TOUCH AND GO
The jury will always be out on Brian De Palma’s addiction to homage. Insistently quoting from earlier works, he builds a subcontext that often works tangentially to the main narrative. His innumerable references to Hitchcock demonstrate that suspense can finagle into practically any scenario, but they also inevitably invite comparison between De Palma’s own abilities and those of his referents. This makes him either pretentious or brave—depending on how he’s skewed—but always divisive, especially when a particular film features a high percentage of precedent material. He doesn’t so much invite moral outrage as toy with cinematic sacrilege, shamelessly culling from the holy library of moving pictures and making no apologies for his ambition.

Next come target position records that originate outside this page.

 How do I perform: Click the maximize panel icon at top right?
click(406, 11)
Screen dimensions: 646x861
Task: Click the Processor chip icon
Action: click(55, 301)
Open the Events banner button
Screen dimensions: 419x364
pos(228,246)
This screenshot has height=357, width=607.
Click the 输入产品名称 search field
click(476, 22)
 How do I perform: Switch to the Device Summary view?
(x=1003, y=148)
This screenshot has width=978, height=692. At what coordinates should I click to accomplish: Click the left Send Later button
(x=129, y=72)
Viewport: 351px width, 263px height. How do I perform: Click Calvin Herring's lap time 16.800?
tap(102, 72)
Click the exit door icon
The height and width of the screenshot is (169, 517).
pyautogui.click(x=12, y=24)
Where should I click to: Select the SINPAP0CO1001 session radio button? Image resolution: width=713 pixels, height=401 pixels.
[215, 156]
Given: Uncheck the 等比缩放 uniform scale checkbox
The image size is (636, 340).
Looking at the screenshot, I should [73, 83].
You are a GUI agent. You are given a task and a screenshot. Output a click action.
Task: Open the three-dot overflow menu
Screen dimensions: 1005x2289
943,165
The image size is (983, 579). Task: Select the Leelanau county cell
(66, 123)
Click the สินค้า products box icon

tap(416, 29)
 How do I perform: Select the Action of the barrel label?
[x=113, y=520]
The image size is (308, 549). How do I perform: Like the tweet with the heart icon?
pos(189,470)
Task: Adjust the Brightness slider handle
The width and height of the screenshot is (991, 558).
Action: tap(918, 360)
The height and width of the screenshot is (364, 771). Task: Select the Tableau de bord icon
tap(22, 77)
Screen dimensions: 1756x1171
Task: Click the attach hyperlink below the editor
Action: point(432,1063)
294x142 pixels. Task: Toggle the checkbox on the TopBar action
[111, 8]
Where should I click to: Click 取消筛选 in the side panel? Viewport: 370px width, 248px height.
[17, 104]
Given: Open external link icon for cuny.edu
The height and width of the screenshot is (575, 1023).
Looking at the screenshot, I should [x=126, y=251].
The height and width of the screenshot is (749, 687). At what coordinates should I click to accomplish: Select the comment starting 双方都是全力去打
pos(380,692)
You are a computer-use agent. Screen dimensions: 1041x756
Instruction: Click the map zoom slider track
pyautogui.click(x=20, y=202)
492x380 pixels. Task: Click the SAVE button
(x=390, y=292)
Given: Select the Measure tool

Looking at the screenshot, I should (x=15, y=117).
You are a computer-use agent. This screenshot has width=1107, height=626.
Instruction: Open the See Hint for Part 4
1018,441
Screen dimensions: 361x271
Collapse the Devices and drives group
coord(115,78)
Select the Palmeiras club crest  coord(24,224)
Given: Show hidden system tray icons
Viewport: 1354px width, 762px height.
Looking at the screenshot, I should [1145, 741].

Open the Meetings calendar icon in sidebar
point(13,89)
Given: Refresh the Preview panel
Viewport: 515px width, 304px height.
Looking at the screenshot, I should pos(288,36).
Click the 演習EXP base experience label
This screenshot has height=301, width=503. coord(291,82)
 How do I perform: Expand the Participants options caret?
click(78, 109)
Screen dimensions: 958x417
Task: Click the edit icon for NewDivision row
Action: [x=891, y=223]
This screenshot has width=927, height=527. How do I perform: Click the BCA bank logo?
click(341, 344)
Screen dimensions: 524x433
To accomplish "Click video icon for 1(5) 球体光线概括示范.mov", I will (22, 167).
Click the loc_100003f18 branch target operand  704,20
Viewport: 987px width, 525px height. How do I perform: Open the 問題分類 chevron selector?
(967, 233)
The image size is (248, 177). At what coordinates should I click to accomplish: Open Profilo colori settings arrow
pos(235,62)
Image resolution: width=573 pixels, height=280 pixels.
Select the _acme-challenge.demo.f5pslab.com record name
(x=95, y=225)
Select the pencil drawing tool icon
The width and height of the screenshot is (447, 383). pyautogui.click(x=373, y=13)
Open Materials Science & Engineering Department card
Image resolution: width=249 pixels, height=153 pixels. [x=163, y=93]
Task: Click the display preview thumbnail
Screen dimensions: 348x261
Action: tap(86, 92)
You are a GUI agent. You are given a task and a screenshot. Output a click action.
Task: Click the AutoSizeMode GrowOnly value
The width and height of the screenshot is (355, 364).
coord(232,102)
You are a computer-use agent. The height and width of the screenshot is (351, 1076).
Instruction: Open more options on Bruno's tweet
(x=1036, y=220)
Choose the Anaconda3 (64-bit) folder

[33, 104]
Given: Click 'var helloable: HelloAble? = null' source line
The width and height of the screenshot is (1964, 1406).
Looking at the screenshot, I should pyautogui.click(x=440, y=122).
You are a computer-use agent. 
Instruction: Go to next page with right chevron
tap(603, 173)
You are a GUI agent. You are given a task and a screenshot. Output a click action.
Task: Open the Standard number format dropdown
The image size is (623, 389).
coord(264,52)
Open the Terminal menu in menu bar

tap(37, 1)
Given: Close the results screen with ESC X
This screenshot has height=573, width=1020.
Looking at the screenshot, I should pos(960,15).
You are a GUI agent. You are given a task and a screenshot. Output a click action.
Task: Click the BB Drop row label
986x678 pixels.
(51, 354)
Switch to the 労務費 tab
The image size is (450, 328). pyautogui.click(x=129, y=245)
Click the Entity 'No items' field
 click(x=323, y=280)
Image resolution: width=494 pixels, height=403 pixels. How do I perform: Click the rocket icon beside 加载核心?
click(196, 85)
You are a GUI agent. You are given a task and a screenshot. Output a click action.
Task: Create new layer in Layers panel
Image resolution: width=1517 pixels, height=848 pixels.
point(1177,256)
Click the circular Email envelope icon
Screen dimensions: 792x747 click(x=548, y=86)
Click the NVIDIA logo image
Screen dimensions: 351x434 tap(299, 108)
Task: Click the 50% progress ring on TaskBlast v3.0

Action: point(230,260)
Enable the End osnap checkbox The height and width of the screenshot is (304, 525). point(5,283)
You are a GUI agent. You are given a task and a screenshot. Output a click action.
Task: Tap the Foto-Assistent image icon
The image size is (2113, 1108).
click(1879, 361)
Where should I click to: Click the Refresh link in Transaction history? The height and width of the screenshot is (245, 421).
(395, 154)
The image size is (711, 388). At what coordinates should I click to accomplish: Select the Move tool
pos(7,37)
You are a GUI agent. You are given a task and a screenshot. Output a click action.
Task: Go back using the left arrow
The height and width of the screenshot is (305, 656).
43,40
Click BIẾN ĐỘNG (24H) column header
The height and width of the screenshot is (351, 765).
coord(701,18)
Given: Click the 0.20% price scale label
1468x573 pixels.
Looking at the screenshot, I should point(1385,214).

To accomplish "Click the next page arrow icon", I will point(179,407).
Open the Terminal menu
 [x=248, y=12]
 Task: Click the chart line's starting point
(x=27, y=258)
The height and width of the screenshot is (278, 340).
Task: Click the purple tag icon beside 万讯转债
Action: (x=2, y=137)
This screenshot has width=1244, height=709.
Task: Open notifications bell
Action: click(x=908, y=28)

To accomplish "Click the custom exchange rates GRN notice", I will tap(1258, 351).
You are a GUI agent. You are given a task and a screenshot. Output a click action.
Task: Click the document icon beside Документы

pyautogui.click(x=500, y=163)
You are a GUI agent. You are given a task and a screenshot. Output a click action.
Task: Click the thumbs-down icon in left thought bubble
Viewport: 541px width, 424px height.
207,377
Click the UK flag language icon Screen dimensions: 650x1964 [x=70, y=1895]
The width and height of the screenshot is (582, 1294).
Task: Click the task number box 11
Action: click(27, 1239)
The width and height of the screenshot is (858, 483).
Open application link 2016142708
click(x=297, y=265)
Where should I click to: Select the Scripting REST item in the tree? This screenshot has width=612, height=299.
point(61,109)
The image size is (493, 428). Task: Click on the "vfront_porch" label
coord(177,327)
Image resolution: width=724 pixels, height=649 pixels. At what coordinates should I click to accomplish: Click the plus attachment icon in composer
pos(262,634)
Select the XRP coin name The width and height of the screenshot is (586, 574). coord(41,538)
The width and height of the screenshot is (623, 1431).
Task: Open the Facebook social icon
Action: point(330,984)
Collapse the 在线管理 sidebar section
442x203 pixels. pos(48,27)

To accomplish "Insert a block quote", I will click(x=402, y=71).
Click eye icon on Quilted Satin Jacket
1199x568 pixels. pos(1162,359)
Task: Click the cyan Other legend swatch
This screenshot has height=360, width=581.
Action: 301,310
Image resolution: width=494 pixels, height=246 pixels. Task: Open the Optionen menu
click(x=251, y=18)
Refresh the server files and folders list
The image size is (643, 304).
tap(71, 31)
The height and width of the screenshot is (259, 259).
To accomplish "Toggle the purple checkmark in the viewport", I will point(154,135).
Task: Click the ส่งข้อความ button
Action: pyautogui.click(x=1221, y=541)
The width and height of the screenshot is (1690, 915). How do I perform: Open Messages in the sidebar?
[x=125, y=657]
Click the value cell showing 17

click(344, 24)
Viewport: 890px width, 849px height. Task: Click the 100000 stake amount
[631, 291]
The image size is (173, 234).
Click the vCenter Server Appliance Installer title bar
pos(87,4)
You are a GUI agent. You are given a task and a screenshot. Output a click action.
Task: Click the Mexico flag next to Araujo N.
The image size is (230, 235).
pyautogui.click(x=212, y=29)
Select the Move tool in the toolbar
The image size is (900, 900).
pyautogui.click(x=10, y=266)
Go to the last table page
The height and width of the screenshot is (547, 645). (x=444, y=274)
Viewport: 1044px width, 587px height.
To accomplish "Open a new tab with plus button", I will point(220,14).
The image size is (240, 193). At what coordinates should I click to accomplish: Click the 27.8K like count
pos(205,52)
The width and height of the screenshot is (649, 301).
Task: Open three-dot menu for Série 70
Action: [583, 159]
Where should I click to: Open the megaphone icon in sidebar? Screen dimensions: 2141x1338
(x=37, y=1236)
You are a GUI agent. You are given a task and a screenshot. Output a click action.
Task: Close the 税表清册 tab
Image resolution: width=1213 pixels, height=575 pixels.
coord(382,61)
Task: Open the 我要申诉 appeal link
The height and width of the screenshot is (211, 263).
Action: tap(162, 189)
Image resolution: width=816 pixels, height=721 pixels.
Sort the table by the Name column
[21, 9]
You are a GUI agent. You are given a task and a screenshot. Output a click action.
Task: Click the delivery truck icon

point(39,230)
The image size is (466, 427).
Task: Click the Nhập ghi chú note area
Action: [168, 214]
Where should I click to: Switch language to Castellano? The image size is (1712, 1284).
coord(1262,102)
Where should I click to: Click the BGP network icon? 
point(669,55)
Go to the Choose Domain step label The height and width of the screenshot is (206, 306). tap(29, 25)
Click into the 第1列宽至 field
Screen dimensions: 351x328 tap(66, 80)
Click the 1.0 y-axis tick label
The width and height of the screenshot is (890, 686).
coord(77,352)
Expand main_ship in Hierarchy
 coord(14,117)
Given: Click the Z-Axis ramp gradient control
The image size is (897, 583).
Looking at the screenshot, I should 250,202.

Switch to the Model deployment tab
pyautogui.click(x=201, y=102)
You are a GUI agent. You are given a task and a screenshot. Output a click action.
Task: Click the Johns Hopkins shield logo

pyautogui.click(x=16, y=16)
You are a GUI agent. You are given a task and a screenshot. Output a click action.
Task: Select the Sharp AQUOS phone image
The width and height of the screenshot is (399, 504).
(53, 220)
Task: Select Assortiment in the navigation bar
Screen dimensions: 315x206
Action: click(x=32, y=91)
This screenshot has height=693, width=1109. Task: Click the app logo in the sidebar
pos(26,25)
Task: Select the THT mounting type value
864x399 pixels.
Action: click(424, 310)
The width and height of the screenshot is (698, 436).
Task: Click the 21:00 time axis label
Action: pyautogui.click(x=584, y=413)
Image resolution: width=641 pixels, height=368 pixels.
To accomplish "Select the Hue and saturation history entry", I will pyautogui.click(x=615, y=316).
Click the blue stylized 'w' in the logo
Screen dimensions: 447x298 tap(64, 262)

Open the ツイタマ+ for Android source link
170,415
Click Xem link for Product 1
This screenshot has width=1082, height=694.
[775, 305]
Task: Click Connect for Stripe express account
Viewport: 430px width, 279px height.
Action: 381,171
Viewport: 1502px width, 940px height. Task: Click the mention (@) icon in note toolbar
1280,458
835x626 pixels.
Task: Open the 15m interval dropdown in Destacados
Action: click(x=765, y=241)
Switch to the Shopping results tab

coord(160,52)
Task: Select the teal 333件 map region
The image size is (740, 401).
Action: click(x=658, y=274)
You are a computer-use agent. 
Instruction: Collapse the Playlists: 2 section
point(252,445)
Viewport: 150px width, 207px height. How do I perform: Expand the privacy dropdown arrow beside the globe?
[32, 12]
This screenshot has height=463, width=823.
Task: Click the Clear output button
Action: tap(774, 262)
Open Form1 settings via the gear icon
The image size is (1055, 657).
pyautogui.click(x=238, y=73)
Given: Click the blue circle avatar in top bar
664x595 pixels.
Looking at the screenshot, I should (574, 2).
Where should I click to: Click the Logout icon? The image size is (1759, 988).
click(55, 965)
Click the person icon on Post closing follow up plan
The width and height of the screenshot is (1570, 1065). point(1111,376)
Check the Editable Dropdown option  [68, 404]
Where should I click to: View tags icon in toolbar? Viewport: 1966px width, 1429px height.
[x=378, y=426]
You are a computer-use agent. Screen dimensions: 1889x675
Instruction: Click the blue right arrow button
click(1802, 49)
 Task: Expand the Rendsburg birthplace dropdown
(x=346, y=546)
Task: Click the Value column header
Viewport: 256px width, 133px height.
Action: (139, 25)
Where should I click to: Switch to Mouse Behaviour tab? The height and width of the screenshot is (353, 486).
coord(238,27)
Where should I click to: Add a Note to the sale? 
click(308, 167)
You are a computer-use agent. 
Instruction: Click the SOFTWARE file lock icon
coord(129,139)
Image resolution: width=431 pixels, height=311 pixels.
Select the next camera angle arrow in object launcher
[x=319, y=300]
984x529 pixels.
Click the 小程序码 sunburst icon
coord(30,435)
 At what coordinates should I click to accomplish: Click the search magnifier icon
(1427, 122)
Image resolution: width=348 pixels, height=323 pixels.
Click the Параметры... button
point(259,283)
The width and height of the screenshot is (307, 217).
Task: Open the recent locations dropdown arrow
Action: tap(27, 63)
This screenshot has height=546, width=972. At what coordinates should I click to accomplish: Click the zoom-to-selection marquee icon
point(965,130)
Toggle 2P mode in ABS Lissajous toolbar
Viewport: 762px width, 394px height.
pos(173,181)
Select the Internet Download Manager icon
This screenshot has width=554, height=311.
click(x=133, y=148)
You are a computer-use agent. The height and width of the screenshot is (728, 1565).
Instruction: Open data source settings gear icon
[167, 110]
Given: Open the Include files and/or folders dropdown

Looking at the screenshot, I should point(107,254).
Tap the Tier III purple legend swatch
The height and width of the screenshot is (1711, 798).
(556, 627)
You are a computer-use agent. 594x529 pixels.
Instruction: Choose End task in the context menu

In the case of his thrillers, De Palma recycles formula beautifully, filtering it through his own cine-quixotic vision (Sisters and Dressed to Kill are terrific examples). However, unlike his other two contributions to the crime genre, Scarface and Carlito’s Way, The Untouchables is mostly a mess. Working from a script by David Mamet that takes equal cues from the early Sixties television show and legendary copper Eliot Ness’s famous prohibition-era takedown of Al Capone, De Palma’s version is a jumble of half-developed plotlines and incredulous impersonations (particularly egregious are Robert DeNiro, in a minor variation on gangsters he’d done in the past, as Capone, whose fragmented scenes shed no light on the strengths of the crime lord’s personality, and Kevin Costner, sounding as if he’s reading Ness’s lines off a cue card.) Only Sean Connery, in an Oscar-winning role as keen and ornery lawman Jim Malone, brings any sort of believable presence; unfortunately, his character’s bloody death before the final act destroys any chance for the film’s redemption.